No Brasil, existe um projeto de lei na Câmara Federal, que visa a incentivar as edificações urbanas a adotarem o chamado “telhado verde”. O fato é que, por determinação legal ou não, a ocupação das coberturas de prédios com jardins vem se fortalecendo como tendência.

A ideia não é exatamente uma novidade. Quem não ouviu falar dos Jardins Suspensos da Babilônia, que ninguém sabe ao certo se existiram ou não e que são atribuídos ao rei Nabucodonosor?

No Brasil, ficaram famosos os jardins do Palácio Capanema, construção da década de 1940, ícone do modernismo brasileiro, que foi sede do Ministério da Educação no Rio de Janeiro e hoje abriga a Funarte – Fundação Nacional das Artes.
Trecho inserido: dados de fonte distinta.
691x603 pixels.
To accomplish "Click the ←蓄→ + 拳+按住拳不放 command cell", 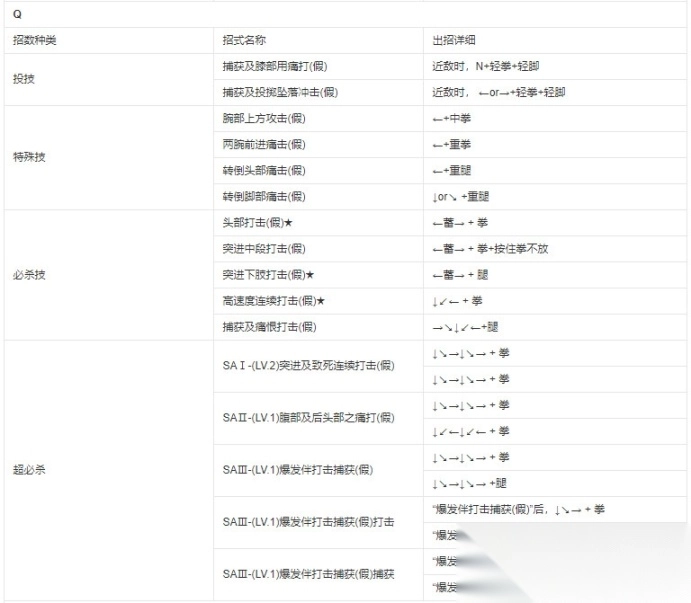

Restaurado nos anos 1980, o edifício tem um conjunto de três jardins: o do térreo, o do terraço e o da cobertura.

Com as discussões sobre preservação ambiental e consumo racional de energia cada vez mais em pauta, volta a ganhar força a tendência dos telhados verdes – também chamados de ecotelhados.

Os defensores da proposta asseguram que essa alternativa apresenta diversas vantagens. Uma delas é que os telhados verdes melhoram o isolamento térmico da edificação, protegendo as pessoas contra as altas temperaturas no verão e ajudando a manter a temperatura interna ideal no inverno. Essa solução ajuda a melhorar também o isolamento acústico, uma vez que a vegetação absorve e isola ruídos. Mais: as plantas retêm água da chuva, auxiliando a sua drenagem. Colaboram ainda para diminuir a poluição, melhorar a qualidade do ar e aumentar a biodiversidade, atraindo pássaros e borboletas.

Em São Paulo, um decreto da Prefeitura, permite que empresas façam compensação ambiental de obras e serviços por meio da instalação de jardins verticais ou telhados verdes. Dois edifícios ao lado do Elevado Presidente Costa e Silva, o Minhocão, já instalaram jardins verticais, que ocupam paredes onde não há janelas (chamadas empenas cegas). Outros projetos na região estão em andamento. De acordo com a Secretaria do Verde, a temperatura interna de prédios com jardins verticais fica até 7ºC mais baixa.

Está aí uma tendência, dentro e fora do Brasil, que tem tudo para ganhar espaço e colaborar para um ambiente melhor.